Gemiddeld ziet de huisarts eens per maand een patiënt met een vergrote lymfeklier. Dit is meestal een reactie op een infectie of wond in het drainagegebied, maar soms een uiting van een gegeneraliseerde lymfekliervergroting. Ook lipomen en fibroadenomen kunnen een onderhuidse zwelling geven. Verder kan zwelling van de submandibulaire speekselklier of een kieuwboogcyste (vooral bij kinderen) een zwelling bij de kaak veroorzaken.

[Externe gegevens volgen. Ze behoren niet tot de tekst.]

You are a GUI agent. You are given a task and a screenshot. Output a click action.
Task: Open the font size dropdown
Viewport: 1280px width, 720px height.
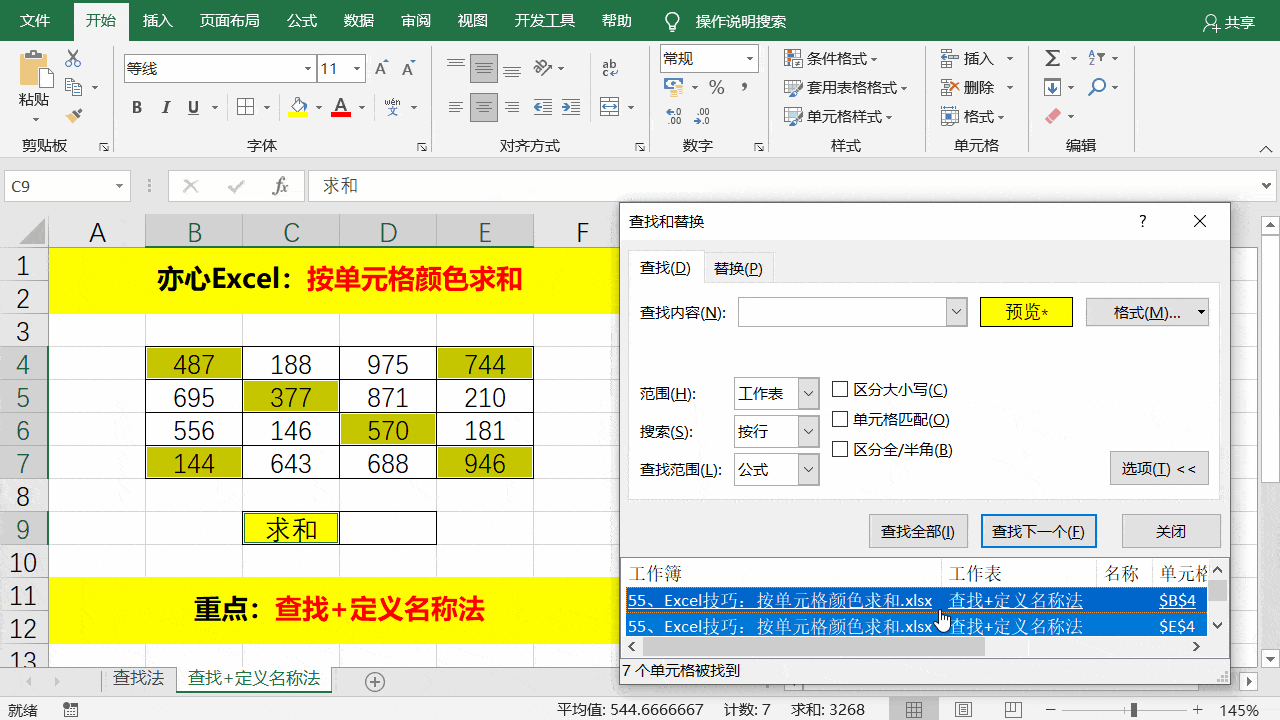[x=359, y=68]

De immuunrespons die in reactie op een infectie ontstaat, is na drie tot vier weken over het hoogtepunt heen. Eerst kunnen de klieren dan nog vrij groot zijn, maar een kliervergroting is verdacht als deze langer dan een maand bestaat en groter is dan een centimeter. Dit geldt niet voor kinderen: bij hen zijn met name opgezette klieren in de hals een veelvoorkomende reactie op bovensteluchtweginfecties.
Hoe ouder, hoe groter het risico op maligniteit. Uiteraard is de kans op een metastase groot bij degenen die al eerder kanker hebben gehad. Roken en overmatig alcoholgebruik vergroten de kans op een tumor in de orofarynx.
Een vaste (of ‘rubberachtige’) consistentie van de klier is verdacht, evenals een pijnloze klier die langzaam in omvang toeneemt. Pijn past meer bij een ontsteking. De plaats is ook van belang: een supraclaviculaire klier is zeldzaam, maar direct verdacht (hoort bij lymfeafvoer van schildklier, thorax, mamma, buik, ovarium en prostaat). Ook laag cervicale klieren zijn eerder verdacht omdat die kunnen passen bij een maligniteit van mond/keelholte en larynx.
Infecties – zoals het epstein-barrvirus (EBV), cytomegalovirus (CMV), toxoplasmose en tuberculose – kunnen een gegeneraliseerde lymfekliervergroting veroorzaken. Verder kunnen tropische aandoeningen en soa’s (waaronder hiv) de oorzaak zijn. Zeldzaam is serumziekte als reactie op medicatie.
Primair maligne lymfomen kunnen zich zowel solitair als gegeneraliseerd manifesteren. Vaak gaat dit gepaard met algemeen ziek zijn, koorts, nachtzweten en afvallen.
Aanvullend laboratoriumonderzoek is in het algemeen weinig specifiek. Alleen bij EBV en de ziekte van Hodgkin is er in de beginfase een typerend beeld met atypische lymfocyten. Serologisch onderzoek naar EBV of CMV is specifiek, maar heeft geen therapeutische consequenties. Bij zwangeren kan het aantonen van toxoplasmose gevolgen hebben voor het beleid.
Cytologische puncties zijn bruikbaar om materiaal te verzamelen voor pathologisch of microbiologisch onderzoek, maar door ‘sampling error’ kan een maligniteit worden gemist, met name bij maligne lymfomen. Een excisiebiopt heeft dan de voorkeur.